> **Written request**:
Return every line of the data below word for word, keeping the original order.

******************************

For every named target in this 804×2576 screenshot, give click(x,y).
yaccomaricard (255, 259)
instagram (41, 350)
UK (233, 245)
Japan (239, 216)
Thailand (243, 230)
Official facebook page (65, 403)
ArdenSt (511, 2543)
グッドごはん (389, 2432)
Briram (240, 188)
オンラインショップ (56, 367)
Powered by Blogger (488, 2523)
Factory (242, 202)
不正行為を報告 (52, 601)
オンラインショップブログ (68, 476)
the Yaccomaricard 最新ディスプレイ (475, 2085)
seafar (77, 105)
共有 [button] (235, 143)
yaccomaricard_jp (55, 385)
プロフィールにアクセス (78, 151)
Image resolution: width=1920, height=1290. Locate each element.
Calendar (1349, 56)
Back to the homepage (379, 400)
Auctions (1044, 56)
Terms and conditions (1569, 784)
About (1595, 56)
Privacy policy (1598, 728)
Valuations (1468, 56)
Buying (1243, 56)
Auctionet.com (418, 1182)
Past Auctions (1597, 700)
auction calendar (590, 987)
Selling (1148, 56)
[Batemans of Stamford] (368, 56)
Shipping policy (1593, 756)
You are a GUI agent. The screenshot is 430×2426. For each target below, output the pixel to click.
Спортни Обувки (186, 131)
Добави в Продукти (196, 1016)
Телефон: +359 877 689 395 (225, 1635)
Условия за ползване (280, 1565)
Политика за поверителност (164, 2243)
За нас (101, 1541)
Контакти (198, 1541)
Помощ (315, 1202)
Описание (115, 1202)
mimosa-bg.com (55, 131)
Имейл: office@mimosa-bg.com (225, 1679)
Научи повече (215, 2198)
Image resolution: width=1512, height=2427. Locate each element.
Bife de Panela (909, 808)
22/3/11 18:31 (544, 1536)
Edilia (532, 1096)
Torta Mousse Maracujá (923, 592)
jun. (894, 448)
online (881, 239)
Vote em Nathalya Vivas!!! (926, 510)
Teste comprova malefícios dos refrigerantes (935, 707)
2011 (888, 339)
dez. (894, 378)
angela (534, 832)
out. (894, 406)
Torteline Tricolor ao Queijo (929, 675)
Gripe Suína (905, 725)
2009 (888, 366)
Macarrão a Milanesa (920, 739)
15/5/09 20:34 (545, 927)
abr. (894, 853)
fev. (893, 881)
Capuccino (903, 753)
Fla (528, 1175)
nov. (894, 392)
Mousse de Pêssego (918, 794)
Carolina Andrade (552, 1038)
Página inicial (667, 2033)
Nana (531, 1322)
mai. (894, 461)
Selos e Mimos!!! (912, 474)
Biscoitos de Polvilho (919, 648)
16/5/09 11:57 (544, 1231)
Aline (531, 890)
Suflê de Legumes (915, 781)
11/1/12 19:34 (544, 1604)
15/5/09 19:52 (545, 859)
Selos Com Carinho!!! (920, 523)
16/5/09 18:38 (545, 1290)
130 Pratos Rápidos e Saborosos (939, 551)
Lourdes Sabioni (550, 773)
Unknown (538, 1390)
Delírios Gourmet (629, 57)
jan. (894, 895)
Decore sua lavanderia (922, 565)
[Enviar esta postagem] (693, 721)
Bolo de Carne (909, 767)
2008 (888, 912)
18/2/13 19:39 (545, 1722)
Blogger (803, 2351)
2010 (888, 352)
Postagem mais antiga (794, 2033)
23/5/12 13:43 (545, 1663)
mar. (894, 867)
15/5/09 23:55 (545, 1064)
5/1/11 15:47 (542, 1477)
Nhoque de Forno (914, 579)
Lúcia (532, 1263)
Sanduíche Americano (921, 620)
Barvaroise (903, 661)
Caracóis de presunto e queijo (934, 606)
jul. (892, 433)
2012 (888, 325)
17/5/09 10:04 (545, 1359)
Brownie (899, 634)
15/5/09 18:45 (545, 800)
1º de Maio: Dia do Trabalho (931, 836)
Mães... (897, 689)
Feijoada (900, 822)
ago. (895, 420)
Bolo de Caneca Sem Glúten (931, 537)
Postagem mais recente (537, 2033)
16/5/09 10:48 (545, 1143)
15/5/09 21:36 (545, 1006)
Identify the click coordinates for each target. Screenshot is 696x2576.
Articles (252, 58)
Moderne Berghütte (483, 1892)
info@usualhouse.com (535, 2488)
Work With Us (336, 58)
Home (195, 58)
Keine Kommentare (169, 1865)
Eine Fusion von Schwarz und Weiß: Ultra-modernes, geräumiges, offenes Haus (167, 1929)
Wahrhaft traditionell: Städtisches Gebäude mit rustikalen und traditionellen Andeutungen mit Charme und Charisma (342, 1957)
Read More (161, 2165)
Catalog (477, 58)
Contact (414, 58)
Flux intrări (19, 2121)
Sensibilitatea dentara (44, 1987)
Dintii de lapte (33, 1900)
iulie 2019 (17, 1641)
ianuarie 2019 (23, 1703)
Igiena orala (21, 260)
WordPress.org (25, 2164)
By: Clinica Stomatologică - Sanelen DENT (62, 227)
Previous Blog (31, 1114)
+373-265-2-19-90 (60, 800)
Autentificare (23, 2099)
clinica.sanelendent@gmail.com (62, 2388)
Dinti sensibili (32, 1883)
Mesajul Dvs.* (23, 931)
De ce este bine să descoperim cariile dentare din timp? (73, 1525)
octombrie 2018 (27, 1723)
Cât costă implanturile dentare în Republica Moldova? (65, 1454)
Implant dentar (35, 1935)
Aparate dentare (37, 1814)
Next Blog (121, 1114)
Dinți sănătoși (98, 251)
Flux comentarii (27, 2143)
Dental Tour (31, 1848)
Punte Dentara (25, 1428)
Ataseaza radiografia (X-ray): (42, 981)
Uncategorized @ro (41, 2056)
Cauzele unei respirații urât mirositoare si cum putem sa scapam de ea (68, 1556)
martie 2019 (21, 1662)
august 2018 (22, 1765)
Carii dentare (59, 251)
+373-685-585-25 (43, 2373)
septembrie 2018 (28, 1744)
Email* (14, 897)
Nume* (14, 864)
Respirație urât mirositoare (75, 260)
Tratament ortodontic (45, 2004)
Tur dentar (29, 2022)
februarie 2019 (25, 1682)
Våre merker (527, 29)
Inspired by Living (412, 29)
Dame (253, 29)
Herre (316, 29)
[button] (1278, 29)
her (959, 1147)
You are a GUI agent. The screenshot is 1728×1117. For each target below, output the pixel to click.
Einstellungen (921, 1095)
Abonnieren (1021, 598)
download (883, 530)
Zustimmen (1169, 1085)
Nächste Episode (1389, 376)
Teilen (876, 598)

******************************

> **Solution**:
For every named target in this 804×2576 screenshot, give click(x,y).
yaccomaricard (255, 259)
instagram (41, 350)
UK (233, 245)
Japan (239, 216)
Thailand (243, 230)
Official facebook page (65, 403)
ArdenSt (511, 2543)
グッドごはん (389, 2432)
Briram (240, 188)
オンラインショップ (56, 367)
Powered by Blogger (488, 2523)
Factory (242, 202)
不正行為を報告 (52, 601)
オンラインショップブログ (68, 476)
the Yaccomaricard 最新ディスプレイ (475, 2085)
seafar (77, 105)
共有 [button] (235, 143)
yaccomaricard_jp (55, 385)
プロフィールにアクセス (78, 151)
Image resolution: width=1920, height=1290. Locate each element.
Calendar (1349, 56)
Back to the homepage (379, 400)
Auctions (1044, 56)
Terms and conditions (1569, 784)
About (1595, 56)
Privacy policy (1598, 728)
Valuations (1468, 56)
Buying (1243, 56)
Auctionet.com (418, 1182)
Past Auctions (1597, 700)
auction calendar (590, 987)
Selling (1148, 56)
[Batemans of Stamford] (368, 56)
Shipping policy (1593, 756)
You are a GUI agent. The screenshot is 430×2426. For each target below, output the pixel to click.
Спортни Обувки (186, 131)
Добави в Продукти (196, 1016)
Телефон: +359 877 689 395 (225, 1635)
Условия за ползване (280, 1565)
Политика за поверителност (164, 2243)
За нас (101, 1541)
Контакти (198, 1541)
Помощ (315, 1202)
Описание (115, 1202)
mimosa-bg.com (55, 131)
Имейл: office@mimosa-bg.com (225, 1679)
Научи повече (215, 2198)
Image resolution: width=1512, height=2427. Locate each element.
Bife de Panela (909, 808)
22/3/11 18:31 (544, 1536)
Edilia (532, 1096)
Torta Mousse Maracujá (923, 592)
jun. (894, 448)
online (881, 239)
Vote em Nathalya Vivas!!! (926, 510)
Teste comprova malefícios dos refrigerantes (935, 707)
2011 (888, 339)
dez. (894, 378)
angela (534, 832)
out. (894, 406)
Torteline Tricolor ao Queijo (929, 675)
Gripe Suína (905, 725)
2009 (888, 366)
Macarrão a Milanesa (920, 739)
15/5/09 20:34 (545, 927)
abr. (894, 853)
fev. (893, 881)
Capuccino (903, 753)
Fla (528, 1175)
nov. (894, 392)
Mousse de Pêssego (918, 794)
Carolina Andrade (552, 1038)
Página inicial (667, 2033)
Nana (531, 1322)
mai. (894, 461)
Selos e Mimos!!! (912, 474)
Biscoitos de Polvilho (919, 648)
16/5/09 11:57 (544, 1231)
Aline (531, 890)
Suflê de Legumes (915, 781)
11/1/12 19:34 (544, 1604)
15/5/09 19:52 (545, 859)
Selos Com Carinho!!! (920, 523)
16/5/09 18:38 (545, 1290)
130 Pratos Rápidos e Saborosos (939, 551)
Lourdes Sabioni (550, 773)
Unknown (538, 1390)
Delírios Gourmet (629, 57)
jan. (894, 895)
Decore sua lavanderia (922, 565)
[Enviar esta postagem] (693, 721)
Bolo de Carne (909, 767)
2008 (888, 912)
18/2/13 19:39 (545, 1722)
Blogger (803, 2351)
2010 (888, 352)
Postagem mais antiga (794, 2033)
23/5/12 13:43 (545, 1663)
mar. (894, 867)
15/5/09 23:55 (545, 1064)
5/1/11 15:47 (542, 1477)
Nhoque de Forno (914, 579)
Lúcia (532, 1263)
Sanduíche Americano (921, 620)
Barvaroise (903, 661)
Caracóis de presunto e queijo (934, 606)
jul. (892, 433)
2012 (888, 325)
17/5/09 10:04 (545, 1359)
Brownie (899, 634)
15/5/09 18:45 (545, 800)
1º de Maio: Dia do Trabalho (931, 836)
Mães... (897, 689)
Feijoada (900, 822)
ago. (895, 420)
Bolo de Caneca Sem Glúten (931, 537)
Postagem mais recente (537, 2033)
16/5/09 10:48 (545, 1143)
15/5/09 21:36 (545, 1006)
Identify the click coordinates for each target. Screenshot is 696x2576.
Articles (252, 58)
Moderne Berghütte (483, 1892)
info@usualhouse.com (535, 2488)
Work With Us (336, 58)
Home (195, 58)
Keine Kommentare (169, 1865)
Eine Fusion von Schwarz und Weiß: Ultra-modernes, geräumiges, offenes Haus (167, 1929)
Wahrhaft traditionell: Städtisches Gebäude mit rustikalen und traditionellen Andeutungen mit Charme und Charisma (342, 1957)
Read More (161, 2165)
Catalog (477, 58)
Contact (414, 58)
Flux intrări (19, 2121)
Sensibilitatea dentara (44, 1987)
Dintii de lapte (33, 1900)
iulie 2019 (17, 1641)
ianuarie 2019 (23, 1703)
Igiena orala (21, 260)
WordPress.org (25, 2164)
By: Clinica Stomatologică - Sanelen DENT (62, 227)
Previous Blog (31, 1114)
+373-265-2-19-90 (60, 800)
Autentificare (23, 2099)
clinica.sanelendent@gmail.com (62, 2388)
Dinti sensibili (32, 1883)
Mesajul Dvs.* (23, 931)
De ce este bine să descoperim cariile dentare din timp? (73, 1525)
octombrie 2018 (27, 1723)
Cât costă implanturile dentare în Republica Moldova? (65, 1454)
Implant dentar (35, 1935)
Aparate dentare (37, 1814)
Next Blog (121, 1114)
Dinți sănătoși (98, 251)
Flux comentarii (27, 2143)
Dental Tour (31, 1848)
Punte Dentara (25, 1428)
Ataseaza radiografia (X-ray): (42, 981)
Uncategorized @ro (41, 2056)
Cauzele unei respirații urât mirositoare si cum putem sa scapam de ea (68, 1556)
martie 2019 (21, 1662)
august 2018 (22, 1765)
Carii dentare (59, 251)
+373-685-585-25 (43, 2373)
septembrie 2018 (28, 1744)
Email* (14, 897)
Nume* (14, 864)
Respirație urât mirositoare (75, 260)
Tratament ortodontic (45, 2004)
Tur dentar (29, 2022)
februarie 2019 (25, 1682)
Våre merker (527, 29)
Inspired by Living (412, 29)
Dame (253, 29)
Herre (316, 29)
[button] (1278, 29)
her (959, 1147)
You are a GUI agent. The screenshot is 1728×1117. For each target below, output the pixel to click.
Einstellungen (921, 1095)
Abonnieren (1021, 598)
download (883, 530)
Zustimmen (1169, 1085)
Nächste Episode (1389, 376)
Teilen (876, 598)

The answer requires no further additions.